Sometimes, the best move is not to play...
It's been happening for the past couple of weeks now, I don't know if it's unforeseen fallout from the pandemic/quarantine, if it's the explosion of pain and anguish felt by a significant portion of our population that has become so visible, I don't know... but it's gotten extremely difficult for me to even contemplate rolling dice, much less getting myself into the frame of mind to create and play.
We can (hopefully) make more money, get more "stuff", but the one thing we can't make more of is time. That's why I try to take the time we share together seriously. People are spending two to six hours of their lives at a time with me. Sure, it's a shared experience, I'm getting my ya-ya's fulfilled by DM'ing as much as they're enjoying playing, but it's still an investment. I don't ever want to take that for granted.

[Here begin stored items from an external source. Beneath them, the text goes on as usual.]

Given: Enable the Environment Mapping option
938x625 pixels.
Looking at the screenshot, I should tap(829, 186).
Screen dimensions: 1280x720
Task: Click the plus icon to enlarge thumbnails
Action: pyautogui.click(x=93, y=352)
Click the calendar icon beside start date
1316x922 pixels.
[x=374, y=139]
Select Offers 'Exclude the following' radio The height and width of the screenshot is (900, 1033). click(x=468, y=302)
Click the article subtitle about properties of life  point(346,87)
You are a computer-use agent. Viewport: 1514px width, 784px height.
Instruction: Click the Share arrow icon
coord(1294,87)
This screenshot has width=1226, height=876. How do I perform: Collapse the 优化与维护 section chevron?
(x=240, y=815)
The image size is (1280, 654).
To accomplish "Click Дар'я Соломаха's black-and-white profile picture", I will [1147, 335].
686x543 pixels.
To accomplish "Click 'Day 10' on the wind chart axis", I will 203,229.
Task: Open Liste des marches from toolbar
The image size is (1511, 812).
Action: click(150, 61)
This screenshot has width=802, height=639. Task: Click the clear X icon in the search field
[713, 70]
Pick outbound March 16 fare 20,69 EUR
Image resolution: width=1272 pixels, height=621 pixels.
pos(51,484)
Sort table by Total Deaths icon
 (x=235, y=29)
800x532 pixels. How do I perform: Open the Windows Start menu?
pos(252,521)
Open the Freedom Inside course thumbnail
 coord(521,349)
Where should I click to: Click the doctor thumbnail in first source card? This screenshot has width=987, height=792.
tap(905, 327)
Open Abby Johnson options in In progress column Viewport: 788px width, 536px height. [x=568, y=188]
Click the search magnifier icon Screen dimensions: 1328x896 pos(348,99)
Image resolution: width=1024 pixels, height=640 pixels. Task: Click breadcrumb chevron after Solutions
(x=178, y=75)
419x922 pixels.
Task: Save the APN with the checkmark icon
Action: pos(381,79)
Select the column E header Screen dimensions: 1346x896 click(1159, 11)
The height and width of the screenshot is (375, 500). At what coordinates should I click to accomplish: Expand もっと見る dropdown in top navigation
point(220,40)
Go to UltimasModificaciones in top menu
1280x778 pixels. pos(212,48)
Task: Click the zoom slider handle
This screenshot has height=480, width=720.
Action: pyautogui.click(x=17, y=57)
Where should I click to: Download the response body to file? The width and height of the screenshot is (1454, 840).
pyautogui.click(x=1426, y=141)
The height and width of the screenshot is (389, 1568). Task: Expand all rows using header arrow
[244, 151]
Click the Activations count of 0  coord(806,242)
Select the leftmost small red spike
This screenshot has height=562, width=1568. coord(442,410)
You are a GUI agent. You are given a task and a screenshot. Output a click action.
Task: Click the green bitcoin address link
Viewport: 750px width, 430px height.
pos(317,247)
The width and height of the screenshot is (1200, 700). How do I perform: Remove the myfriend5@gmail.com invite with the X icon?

That's why I had to cancel my June games. I'd much rather risk campaigns going stale than to play a half-assed session, wasting my players' time, and ultimately my own time.
This break will give me some time to self heal. I've been struggling in all aspects of my life, with my family, with my job, hell, just with my own self looking at the reflection in the mirror.
I do worry that the pause can cause disinterest and drift away. But... this has to be done.
So, for June, I'm taking a break from podcasting, DM'ing, writing... just going to work in the yard, do some other things that fuel my creative self and try to reconnect with some joy in my life. This has been far harder than I thought it would be, and the unforeseen toll it's taken on me and my loved ones is a debt that has to be partially paid now.
I am talking about this in partial hopes that perhaps it will help someone else struggling. I can't be the only one who is feeling like they're pushing through a miasma. Maybe I am. But if not... it is OK to tell your friends "I need a break, please be understanding."
The outpouring of support and messages has been uplifting and I'm really grateful. Probably more than I can ever put into words.
Take care of yourselves.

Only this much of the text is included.